> **Task item**
What you give back must match the data character for character.

(Recorded information begins)

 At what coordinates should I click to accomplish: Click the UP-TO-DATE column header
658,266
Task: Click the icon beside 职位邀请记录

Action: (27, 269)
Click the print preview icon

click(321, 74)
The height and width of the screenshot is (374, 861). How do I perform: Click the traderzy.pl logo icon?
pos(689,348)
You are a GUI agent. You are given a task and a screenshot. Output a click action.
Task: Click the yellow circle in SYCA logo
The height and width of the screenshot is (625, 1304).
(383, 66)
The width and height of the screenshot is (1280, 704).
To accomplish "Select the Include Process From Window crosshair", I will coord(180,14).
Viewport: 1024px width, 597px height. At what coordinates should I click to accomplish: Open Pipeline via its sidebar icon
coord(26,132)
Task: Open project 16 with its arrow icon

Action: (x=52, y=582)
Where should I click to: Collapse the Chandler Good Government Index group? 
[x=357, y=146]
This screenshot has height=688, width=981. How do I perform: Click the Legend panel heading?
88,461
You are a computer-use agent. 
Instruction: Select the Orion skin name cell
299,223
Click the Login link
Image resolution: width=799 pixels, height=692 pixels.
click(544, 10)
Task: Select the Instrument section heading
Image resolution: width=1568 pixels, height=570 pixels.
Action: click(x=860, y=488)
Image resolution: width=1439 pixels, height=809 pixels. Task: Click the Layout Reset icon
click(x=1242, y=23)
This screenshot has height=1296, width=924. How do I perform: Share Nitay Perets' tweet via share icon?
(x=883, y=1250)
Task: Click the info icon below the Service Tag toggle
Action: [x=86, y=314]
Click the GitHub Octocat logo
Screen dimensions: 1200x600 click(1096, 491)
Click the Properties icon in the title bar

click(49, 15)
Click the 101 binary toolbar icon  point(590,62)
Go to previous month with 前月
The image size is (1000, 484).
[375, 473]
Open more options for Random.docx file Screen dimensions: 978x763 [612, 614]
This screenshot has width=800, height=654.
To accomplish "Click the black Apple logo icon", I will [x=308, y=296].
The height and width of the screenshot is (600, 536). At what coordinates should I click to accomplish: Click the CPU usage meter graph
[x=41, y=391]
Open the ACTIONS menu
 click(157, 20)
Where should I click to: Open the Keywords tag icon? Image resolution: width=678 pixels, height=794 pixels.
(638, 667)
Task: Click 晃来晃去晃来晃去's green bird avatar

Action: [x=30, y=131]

(Recorded information ends)

> **Task output**
 At what coordinates should I click to accomplish: Click the UP-TO-DATE column header
658,266
Task: Click the icon beside 职位邀请记录

Action: (27, 269)
Click the print preview icon

click(321, 74)
The height and width of the screenshot is (374, 861). How do I perform: Click the traderzy.pl logo icon?
pos(689,348)
You are a GUI agent. You are given a task and a screenshot. Output a click action.
Task: Click the yellow circle in SYCA logo
The height and width of the screenshot is (625, 1304).
(383, 66)
The width and height of the screenshot is (1280, 704).
To accomplish "Select the Include Process From Window crosshair", I will coord(180,14).
Viewport: 1024px width, 597px height. At what coordinates should I click to accomplish: Open Pipeline via its sidebar icon
coord(26,132)
Task: Open project 16 with its arrow icon

Action: (x=52, y=582)
Where should I click to: Collapse the Chandler Good Government Index group? 
[x=357, y=146]
This screenshot has height=688, width=981. How do I perform: Click the Legend panel heading?
88,461
You are a computer-use agent. 
Instruction: Select the Orion skin name cell
299,223
Click the Login link
Image resolution: width=799 pixels, height=692 pixels.
click(544, 10)
Task: Select the Instrument section heading
Image resolution: width=1568 pixels, height=570 pixels.
Action: click(x=860, y=488)
Image resolution: width=1439 pixels, height=809 pixels. Task: Click the Layout Reset icon
click(x=1242, y=23)
This screenshot has height=1296, width=924. How do I perform: Share Nitay Perets' tweet via share icon?
(x=883, y=1250)
Task: Click the info icon below the Service Tag toggle
Action: [x=86, y=314]
Click the GitHub Octocat logo
Screen dimensions: 1200x600 click(1096, 491)
Click the Properties icon in the title bar

click(49, 15)
Click the 101 binary toolbar icon  point(590,62)
Go to previous month with 前月
The image size is (1000, 484).
[375, 473]
Open more options for Random.docx file Screen dimensions: 978x763 [612, 614]
This screenshot has width=800, height=654.
To accomplish "Click the black Apple logo icon", I will [x=308, y=296].
The height and width of the screenshot is (600, 536). At what coordinates should I click to accomplish: Click the CPU usage meter graph
[x=41, y=391]
Open the ACTIONS menu
 click(157, 20)
Where should I click to: Open the Keywords tag icon? Image resolution: width=678 pixels, height=794 pixels.
(638, 667)
Task: Click 晃来晃去晃来晃去's green bird avatar

Action: [x=30, y=131]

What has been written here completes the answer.